We recognize the risks in the way of trying again after we fail. We might:

  • Discharge the child suddenly for lack of cooperation, or
  • Retreat to an absolute certainty that denies reality and our role, and
  • Soldier on doing more of the same in a futile gesture, or
  • Retreat to a split off personal empire, or
  • Slip into a delinquent sub – culture with other staff simply to survive, or
  • Disengage to a physical presence but emotional unavailability, or
  • Revert to excessive humour or sensational stories of “impossible children” to disguise denigration.

Or we can face our failures and become better able to do so by shining a strong light on them and bringing them out of the shadowy corners of our mind where we sometimes prefer to store them.

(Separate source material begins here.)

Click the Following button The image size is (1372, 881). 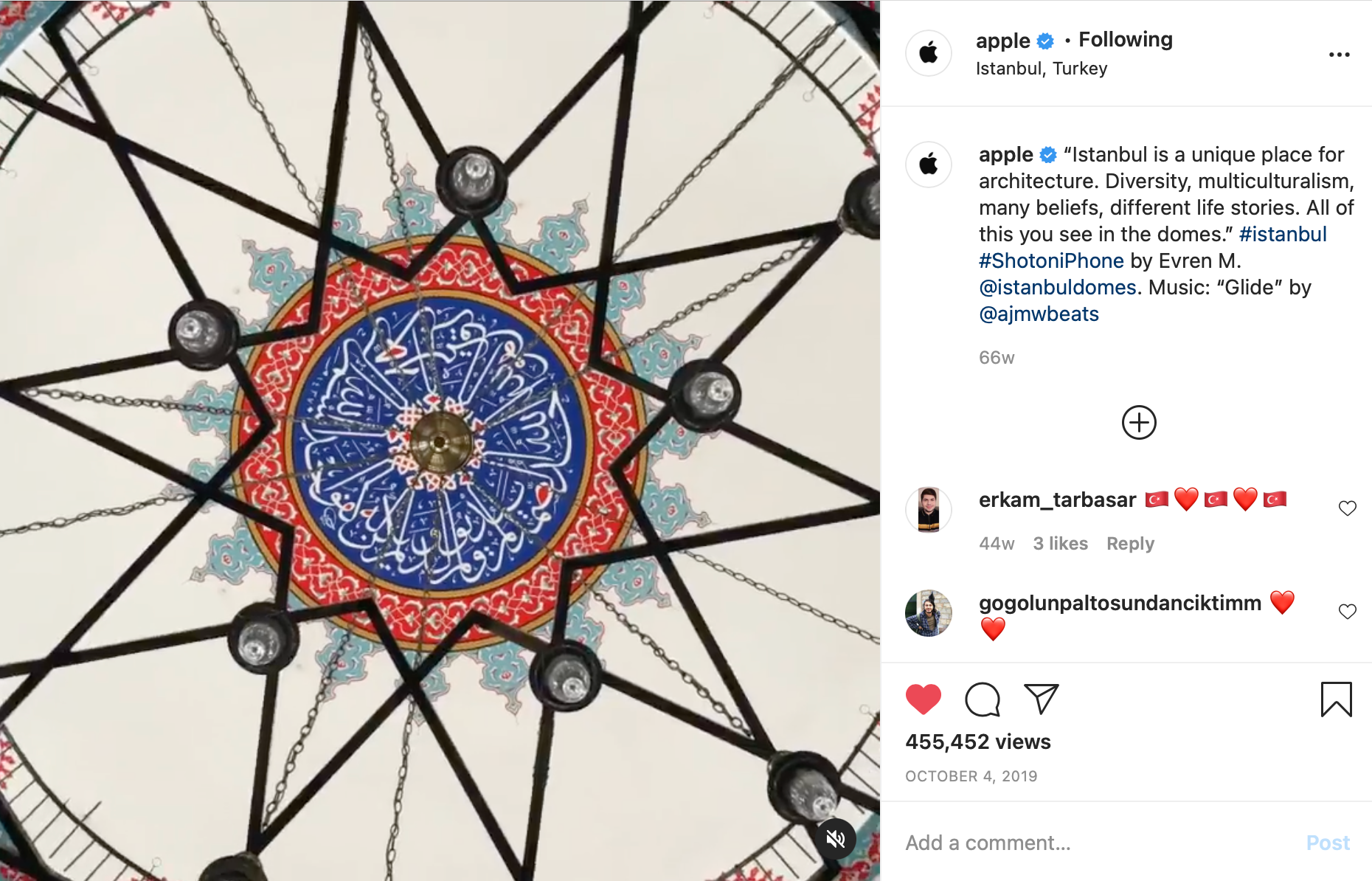1125,40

We can:

  • Move towards our discomfort and anxiety
  • Name our feelings and actions and own them as part of ourselves and not just the faults of the child
  • Experience them for a time, without rushing prematurely to rationalise them and take further action
  • Talk about them with supervisors, consultants and colleagues, and not simply keep “going it alone” as we say in England
  • Read and write about failure, feelings, reactions and responses
  • In time be open to possibilities and act on the insights gained.

I accept that exposing ourselves and our failures is a threat itself, but it is also an opportunity for us, and especially for future occasions when we will encounter again in our practice impasse or looming failure. Now we shall know what to do when it feels like there’s nothing we can do – accept failure, if necessary, and continue to manage yourself even when nothing or no one else accepts your therapeutic management. Then maybe we will succeed in failing like Winnicott encouraged us to do – “in the patient’s way”.

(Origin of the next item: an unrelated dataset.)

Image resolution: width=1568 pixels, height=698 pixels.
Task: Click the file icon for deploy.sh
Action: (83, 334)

And by Failing Better, perhaps we shall end up Feeling Better too. By recognizing our failures and inadequacies in our daily work, Main suggests that we shall gain some “personal easement…[becoming]less afraid of difficult situations and surer of our craft.” I would add that we may no longer need to swing between a professional omnipotence of power without responsibility and the despairing impotence of responsibility without power. Instead we can possess the steady potency of an authority that expresses a healthy integration of power and responsibility. Such authority works wonders for professional and organizational morale, which is so easily drained by uncontained fear or experience of failure.

Finally, if in fact I have failed today to catch and hold your interest helpfully, I apologise. But don’t you fail too! Use my failure to find a way now, in conversation with me or fellow Conference members, to clarify what is unclear, to challenge what you disagree with and to share your own reflections and understandings about failure. That way either it will work or we shall Fail Better together and make a contribution to “re – organizing” ourselves and our practice with the children.

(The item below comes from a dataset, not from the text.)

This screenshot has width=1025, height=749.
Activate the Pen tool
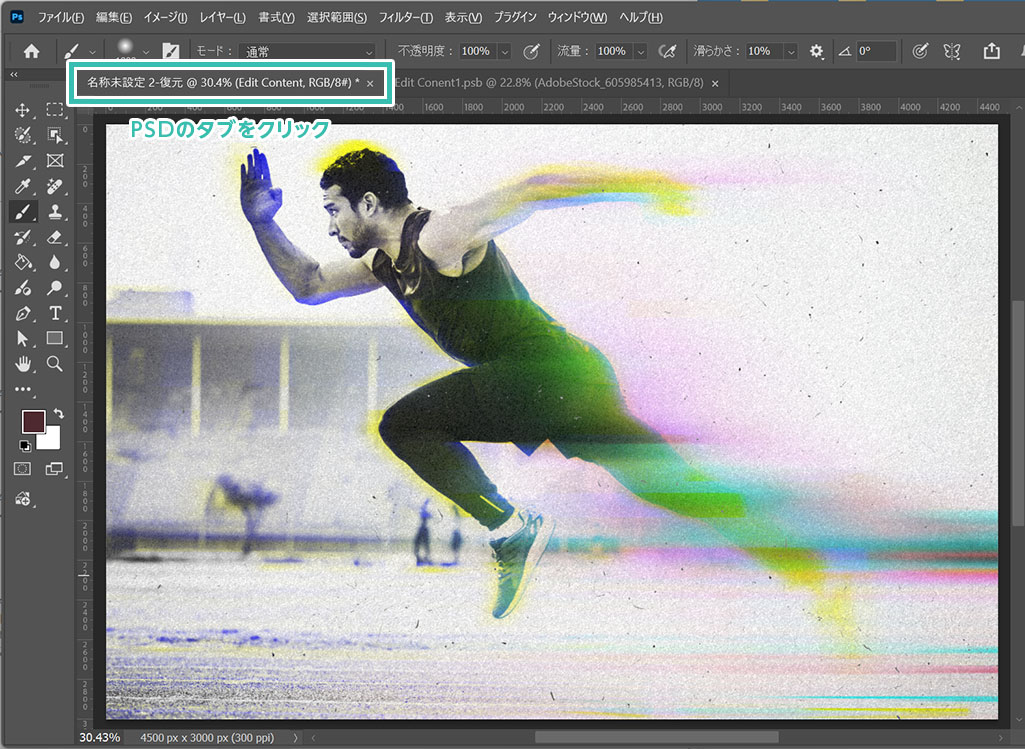click(22, 313)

Beckett, Samuel  (1999), Worstword Ho, London, John Calder Publishers.

Davies, Robertson (1972), The Manticore, London, Penguin Books.

Dockar – Drysdale, Barbara (1968) The Problem of Making Adaptation to the Needs of individual children in a group, in R. Tod, Disturbed Children, London, Longman.

Frankl, Victor  (2004) Man’s Search For Meaning, London, Rider Books.

Main, Tom (1989) The Ailment and Other Psychoanalytic Essays, London, Free Association Books.

Mason, Barry (1993) Towards A Position of Safe Uncertainty, Human Systems Journal, 4 (3 – 4), pp.189 – 200.

Nietzsche, Friedrich (1974) (Translated by W. Kaufmann) The Gay Science, London, Vintage.

Waddell, Margot (1989) Living in Two Worlds, London, Tavistock.

Winnicott, Donald W (1963) Dependence in Various Settings, in The Maturational Processes and the Facilitating Environment, London, Hogarth Press.